The flowering gum is also a great tree for attracting bees and other beneficial insects. Most honey in Australia is produced from the nectar of gum trees. The Corymbia ficifolia has been described as the greatest producer of honey known.
For your larger Melbourne garden take a look at the grafted hybrid varieties Corymbia Summer Beauty and Corymbia Summer Beauty. These plants are specially bred for your home garden by crossing the Corymbia ficifolia with the swamp bloodwood Eucalyptus ptychocarpa. The result is a tree better suited to the wet and humid Melbourne summers.
Landscaping with Gum Trees
Not all gum trees are forest giants. Varieties such as Eucalyptus gunnii “little boy blue” will fit in the smallest landscape garden. There are also some great dwarf varieties available for the smaller garden.
Eucalypts are evergreen trees, but tend to shed leaves, and also bark, continuously during year. For this reason it is best not to place them too close to your swimming pool when designing your poolside garden. Take a look at some screening plants instead.
Care of your Gum trees
There are no longer active volcanoes on mainland Australia. This ancient geology means that many native plants have evolved to survive in low phosphorus soils. The actual tolerance to phosphorus will depend on the part of Australia the plant originally comes from. To be on the safe side, use a fertiliser like Neutrog Bush Tucker for your Australian Native plants. For more care tips take a look at our Tree Planting advice.

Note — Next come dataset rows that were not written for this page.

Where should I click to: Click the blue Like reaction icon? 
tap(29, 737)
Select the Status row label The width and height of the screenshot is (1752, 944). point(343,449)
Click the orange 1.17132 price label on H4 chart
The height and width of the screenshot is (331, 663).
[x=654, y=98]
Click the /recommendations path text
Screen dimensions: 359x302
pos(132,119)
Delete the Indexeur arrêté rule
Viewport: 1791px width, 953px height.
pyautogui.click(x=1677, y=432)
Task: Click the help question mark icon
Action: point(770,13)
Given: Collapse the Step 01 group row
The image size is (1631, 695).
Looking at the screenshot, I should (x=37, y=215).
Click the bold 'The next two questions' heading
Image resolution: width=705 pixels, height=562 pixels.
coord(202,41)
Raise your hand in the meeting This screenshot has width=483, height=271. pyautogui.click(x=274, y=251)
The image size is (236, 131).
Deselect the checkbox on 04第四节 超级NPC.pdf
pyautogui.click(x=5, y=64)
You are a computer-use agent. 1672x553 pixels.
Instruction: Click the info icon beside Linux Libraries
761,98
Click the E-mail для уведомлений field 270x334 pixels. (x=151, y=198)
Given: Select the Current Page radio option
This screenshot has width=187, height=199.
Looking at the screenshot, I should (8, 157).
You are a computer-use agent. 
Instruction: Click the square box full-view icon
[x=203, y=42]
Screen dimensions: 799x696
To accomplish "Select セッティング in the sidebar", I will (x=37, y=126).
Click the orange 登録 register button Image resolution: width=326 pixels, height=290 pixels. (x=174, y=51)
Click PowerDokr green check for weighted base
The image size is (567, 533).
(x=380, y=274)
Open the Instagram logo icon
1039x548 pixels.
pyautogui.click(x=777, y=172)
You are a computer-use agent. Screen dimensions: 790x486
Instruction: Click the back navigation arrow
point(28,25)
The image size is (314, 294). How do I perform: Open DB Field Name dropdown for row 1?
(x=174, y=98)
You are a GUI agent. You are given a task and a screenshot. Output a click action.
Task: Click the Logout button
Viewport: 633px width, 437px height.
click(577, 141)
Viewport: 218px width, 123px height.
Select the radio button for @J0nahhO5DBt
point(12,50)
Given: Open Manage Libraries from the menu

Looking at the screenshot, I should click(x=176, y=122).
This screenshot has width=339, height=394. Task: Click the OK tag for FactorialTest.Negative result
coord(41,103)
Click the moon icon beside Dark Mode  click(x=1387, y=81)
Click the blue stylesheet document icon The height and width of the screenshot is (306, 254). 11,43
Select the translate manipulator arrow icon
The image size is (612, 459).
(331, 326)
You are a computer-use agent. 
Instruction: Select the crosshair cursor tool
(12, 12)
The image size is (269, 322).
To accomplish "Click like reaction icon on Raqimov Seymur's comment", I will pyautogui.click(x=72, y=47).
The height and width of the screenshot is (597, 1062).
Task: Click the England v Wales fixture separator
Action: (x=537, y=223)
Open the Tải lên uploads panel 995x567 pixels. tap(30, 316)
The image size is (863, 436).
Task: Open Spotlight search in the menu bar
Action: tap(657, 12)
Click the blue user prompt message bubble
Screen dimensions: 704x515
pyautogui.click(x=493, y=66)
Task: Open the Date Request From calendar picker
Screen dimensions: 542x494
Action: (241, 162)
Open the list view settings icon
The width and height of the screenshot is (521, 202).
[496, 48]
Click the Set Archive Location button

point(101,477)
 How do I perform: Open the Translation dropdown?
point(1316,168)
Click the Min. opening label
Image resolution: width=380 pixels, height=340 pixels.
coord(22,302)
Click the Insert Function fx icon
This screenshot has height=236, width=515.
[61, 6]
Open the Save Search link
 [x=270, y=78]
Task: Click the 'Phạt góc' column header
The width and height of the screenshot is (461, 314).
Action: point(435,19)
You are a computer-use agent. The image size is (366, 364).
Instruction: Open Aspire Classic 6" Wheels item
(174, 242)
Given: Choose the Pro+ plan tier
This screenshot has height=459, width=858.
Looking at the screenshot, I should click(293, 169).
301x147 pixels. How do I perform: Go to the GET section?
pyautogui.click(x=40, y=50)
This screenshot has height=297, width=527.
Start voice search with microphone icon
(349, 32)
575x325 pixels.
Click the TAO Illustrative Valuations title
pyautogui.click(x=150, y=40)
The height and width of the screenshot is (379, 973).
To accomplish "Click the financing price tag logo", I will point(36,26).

The hardy and versatile Eucalyptus is widely used in commercial landscaping. Most species are very drought tolerant and require little maintenance. Growing indigenous species will help the local wildlife and avoid hybridising the local plants.
In commercial landscaping the large gum tree also provides shade for people enjoying the public space and for cars in the carpark.